Die Anzahl der grenzübergreifenden (“Cross-Border”) Transaktionen in 2009 hat sich gegenüber dem Vorjahr verdoppelt und ist somit wieder auf dem Niveau von 2007. Mit grenzüberschreitenden Transaktionen erfassen wir solche Transaktionen, in denen wenigstens der Käufer oder Verkäufer in den USA, UK oder Deutschland ansässig ist. Der Gegenpart ist jeweils in einem anderen Land ansässig. Traditionell wird der Cross-Border-Bereich vom B2B Segment dominiert, das mit 13 Transaktionen mehr als die Hälfte aller Cross-Border-Deals stellte. Zudem sind in dem Cross-Border-Segment international sehr gut aufgestellte Konzerne zu finden, die letztes Jahr einige Schnäppchen machen konnten. So z.B. Brady mit der Akquisition von Welco in Großbritannien.
Auch die Otto-Gruppe ergriff mit 4 Transaktionen im letzten Jahr, die Gelegenheit ihre gute Positionierung in der Branche weiter auszubauen: In Deutschland akquirierte Otto Limango, eine Art Vente Privee für Familien und kaufte gleich 3 Versender aus der Insolvenz, Venus Swimwear in den USA, wesentliche Vermögenswerte der Quelle Deutschland und Quelle Russland.
Die weitaus größte und bedeutendste Transaktion war die Akquisition von Zappos durch Amazon für ca. 850 Mio. USD. Die Hauptmotivation für diese Transaktion lag darin, dass Amanzon durch die Akquisition von Zappos einen zukünftig gefährlichen Wettbewerber vom Markt nehmen konnte.

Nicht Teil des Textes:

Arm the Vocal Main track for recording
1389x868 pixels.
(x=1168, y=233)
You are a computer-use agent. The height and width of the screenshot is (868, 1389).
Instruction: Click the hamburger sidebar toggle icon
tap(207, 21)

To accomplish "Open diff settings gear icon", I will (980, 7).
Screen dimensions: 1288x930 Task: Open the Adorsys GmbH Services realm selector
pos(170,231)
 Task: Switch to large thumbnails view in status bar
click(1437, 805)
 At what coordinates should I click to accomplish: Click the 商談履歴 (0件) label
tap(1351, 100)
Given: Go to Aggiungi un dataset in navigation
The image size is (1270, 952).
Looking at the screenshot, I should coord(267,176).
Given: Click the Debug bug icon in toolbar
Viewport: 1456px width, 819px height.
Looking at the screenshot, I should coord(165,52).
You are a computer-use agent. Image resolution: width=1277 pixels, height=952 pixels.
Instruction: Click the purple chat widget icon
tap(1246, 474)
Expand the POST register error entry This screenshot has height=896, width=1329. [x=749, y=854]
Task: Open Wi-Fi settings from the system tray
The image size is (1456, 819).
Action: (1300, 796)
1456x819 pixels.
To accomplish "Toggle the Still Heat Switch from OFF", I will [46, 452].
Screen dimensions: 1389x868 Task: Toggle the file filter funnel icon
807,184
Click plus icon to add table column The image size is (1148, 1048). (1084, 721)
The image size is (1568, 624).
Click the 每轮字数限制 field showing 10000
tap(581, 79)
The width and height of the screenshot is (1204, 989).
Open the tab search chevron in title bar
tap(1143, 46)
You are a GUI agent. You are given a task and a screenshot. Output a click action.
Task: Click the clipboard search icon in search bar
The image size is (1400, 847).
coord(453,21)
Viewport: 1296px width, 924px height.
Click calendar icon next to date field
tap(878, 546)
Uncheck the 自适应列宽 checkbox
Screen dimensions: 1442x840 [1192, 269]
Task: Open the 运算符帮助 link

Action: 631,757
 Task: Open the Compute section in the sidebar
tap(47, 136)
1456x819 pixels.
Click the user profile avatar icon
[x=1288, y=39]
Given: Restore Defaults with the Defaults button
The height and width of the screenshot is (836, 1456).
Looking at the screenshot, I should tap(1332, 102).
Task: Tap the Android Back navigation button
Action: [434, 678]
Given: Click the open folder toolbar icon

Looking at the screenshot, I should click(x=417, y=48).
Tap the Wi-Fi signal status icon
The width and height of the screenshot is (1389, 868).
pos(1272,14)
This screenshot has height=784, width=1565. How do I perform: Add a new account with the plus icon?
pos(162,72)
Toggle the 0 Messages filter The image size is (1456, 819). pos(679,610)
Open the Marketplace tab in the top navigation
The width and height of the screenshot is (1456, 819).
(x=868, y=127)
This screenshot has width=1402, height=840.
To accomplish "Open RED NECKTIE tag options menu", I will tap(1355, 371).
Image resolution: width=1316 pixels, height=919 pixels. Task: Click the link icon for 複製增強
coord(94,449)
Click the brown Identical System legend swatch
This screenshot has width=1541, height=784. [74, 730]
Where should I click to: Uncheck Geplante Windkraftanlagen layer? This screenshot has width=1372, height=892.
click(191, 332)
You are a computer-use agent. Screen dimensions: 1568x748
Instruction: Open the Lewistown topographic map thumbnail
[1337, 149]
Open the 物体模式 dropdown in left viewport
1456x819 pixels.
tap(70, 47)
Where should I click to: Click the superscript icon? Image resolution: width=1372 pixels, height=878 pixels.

Wegweisend war auch der Kauf von Retail Convergence bestehend aus den Unternehmen Rue La La und Smartbargains durch GSI Commerce. Rue La La ist ein amerikanisches Unternehmen im Bereich des Markenabverkaufs wie Vente Privee oder Brands4Friends und SmartBargains ist ein Schnäppchenversender. Durch diese Kombination entsteht ein Dienstleister, der zugleich Händler ist.
Für das laufende Jahr erwarten wir eine rückläufige Anzahl von Transaktionen mit Insolvenzimplikation, da wir die Marktbereinigung in den USA und in Großbritannien für so gut wie abgeschlossen halten. Ein Sonderfall ist die Arcandor-Gruppe, aus deren Umfeld in den nächsten Jahren sukzessive noch einige interessante Transaktionen zu erwarten sind.
Zudem gibt es eine anhaltende Zurückhaltung seitens erfolgreicher Unternehmer, ihr Unternehmen zu verkaufen. Die Krise ist hierzulande noch nicht ausgestanden und die Zahlen über und unter dem Strich sind noch nicht wieder im Lot. Dies gilt insbesondere für das B2B-Segment.
Der Lichtblick in diesem Jahr wird vermutlich die USA sein, wo der boomende Markt für Unternehmensanleihen schon wieder für eine zunehmende Unternehmenskaufneigung sorgt.